Smarr is TemPredict's data analytics lead. Ashley Mason, a professor in the Department of Psychiatry and the Osher Center for Integrative Medicine at UC San Francisco, is the study's principal investigator. "If wearables allow us to detect COVID-19 early, people can begin physical isolation practices and obtain testing to reduce the spread of the virus," Mason said. In this way, an ounce of prevention may be worth even more than a pound of cure."

Wearables such as the Oura ring can continuously collect temperature data throughout the day and night, allowing researchers to measure people's true temperature baselines and identify fever peaks more accurately. "Temperature varies not only from person to person but also for the same person at different times of the day," Smarr said.

The study, he explains, highlights the importance of collecting data continuously over long periods. Incidentally, the lack of continuous data is also why temperature spot checks are not effective for detecting COVID-19. Smarr said these spot checks are the equivalent of catching a syllable per minute in a conversation, rather than whole sentences.

In the Scientific Reports paper, Smarr and colleagues noticed that fever onset often happened before subjects reported symptoms, even to those who never reported other symptoms. "It supports the hypothesis that some fever-like events may go unreported or unnoticed without being truly asymptomatic," the researchers write. "Wearables therefore may contribute to identifying rates of asymptomatic [illness] as opposed to unreported illness, [which is] of special importance in the COVID-19 pandemic."

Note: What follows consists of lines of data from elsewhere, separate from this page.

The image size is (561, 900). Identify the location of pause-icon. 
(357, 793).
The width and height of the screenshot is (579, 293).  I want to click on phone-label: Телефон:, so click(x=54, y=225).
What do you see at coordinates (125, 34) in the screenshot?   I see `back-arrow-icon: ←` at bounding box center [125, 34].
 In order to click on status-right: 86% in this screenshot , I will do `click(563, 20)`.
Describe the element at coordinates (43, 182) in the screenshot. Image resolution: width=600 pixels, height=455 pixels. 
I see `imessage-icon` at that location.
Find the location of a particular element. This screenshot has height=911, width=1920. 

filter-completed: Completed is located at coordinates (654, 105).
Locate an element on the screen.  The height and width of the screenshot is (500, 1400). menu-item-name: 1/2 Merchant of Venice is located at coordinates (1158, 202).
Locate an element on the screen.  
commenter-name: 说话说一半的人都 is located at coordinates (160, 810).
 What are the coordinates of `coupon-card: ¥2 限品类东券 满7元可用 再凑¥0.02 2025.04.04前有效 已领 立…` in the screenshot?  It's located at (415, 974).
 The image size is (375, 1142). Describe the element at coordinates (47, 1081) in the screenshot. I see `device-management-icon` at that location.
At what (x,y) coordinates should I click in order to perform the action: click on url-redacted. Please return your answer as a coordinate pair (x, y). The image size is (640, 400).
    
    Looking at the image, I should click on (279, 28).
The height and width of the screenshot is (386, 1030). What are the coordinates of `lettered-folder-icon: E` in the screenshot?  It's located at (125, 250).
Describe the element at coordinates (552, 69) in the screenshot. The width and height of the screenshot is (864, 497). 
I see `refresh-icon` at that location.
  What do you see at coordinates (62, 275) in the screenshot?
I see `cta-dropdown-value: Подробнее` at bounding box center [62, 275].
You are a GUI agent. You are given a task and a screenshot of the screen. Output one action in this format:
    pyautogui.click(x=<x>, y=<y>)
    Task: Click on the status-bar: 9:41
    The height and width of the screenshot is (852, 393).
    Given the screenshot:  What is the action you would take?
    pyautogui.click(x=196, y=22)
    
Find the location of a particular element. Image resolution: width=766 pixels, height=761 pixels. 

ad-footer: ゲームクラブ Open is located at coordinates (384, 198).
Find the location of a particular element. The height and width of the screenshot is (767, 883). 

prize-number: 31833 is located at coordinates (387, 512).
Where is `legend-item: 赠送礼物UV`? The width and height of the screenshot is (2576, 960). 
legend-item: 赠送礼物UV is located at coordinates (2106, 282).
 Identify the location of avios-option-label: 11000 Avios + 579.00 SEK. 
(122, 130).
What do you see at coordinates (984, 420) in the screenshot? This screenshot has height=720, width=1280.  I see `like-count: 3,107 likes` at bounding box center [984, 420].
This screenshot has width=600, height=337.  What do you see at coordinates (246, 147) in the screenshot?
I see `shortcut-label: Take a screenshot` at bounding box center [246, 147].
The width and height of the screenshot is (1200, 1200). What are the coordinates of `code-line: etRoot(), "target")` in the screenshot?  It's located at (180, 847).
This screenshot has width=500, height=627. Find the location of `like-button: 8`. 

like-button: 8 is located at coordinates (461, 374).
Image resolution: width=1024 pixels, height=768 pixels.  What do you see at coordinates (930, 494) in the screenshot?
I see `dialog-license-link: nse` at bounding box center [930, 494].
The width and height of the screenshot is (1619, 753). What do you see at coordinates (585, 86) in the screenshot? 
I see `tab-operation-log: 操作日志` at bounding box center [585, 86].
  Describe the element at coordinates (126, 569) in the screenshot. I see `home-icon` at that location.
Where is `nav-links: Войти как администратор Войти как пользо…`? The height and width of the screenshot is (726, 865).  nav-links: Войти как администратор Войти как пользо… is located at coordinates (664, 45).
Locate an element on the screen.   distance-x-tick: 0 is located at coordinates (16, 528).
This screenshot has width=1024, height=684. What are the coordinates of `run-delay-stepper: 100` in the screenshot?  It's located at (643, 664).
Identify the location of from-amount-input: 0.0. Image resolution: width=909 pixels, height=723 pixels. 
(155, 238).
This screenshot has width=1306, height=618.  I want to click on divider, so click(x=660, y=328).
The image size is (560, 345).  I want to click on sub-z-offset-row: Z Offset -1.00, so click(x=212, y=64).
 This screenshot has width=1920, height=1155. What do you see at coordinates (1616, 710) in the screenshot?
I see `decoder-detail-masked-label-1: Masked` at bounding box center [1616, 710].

The 50 subjects in the study all owned Oura rings and had had COVID-19 before joining TemPredict. They provided symptom summaries for their illnesses and gave researchers access to the data their Oura rings had collected during the period when they were sick. The signal for fever onset was not subtle, Smarr said. "The chart tracking people who had a fever looked like it was on fire."

The data collected as part of the subsequent TemPredict study included 65,000 subjects, and these data will be stored at the San Diego Supercomputer Center at UC San Diego, where a team led by Ilkay Altintas is building a portal to enable other researchers to access these data for further analyses.

"The data collected has great potential to be linked with other datasets making individual and societal scale models be combined to understand the disease further," said Ilkay Altintas, the chief data science officer at the San Diego Supercomputer Center. The easier we can make to share the data and optimize the use of it through digital technologies, the quicker other researchers will make use of it in their studies."

Researchers also are keeping up efforts to recruit a diverse pool of subjects that reflects the U.S. population.

"We need to make sure that our algorithms work for everyone," Smarr said.

In the future, researchers plan to expand their early detection methods to other infectious diseases, such as the flu.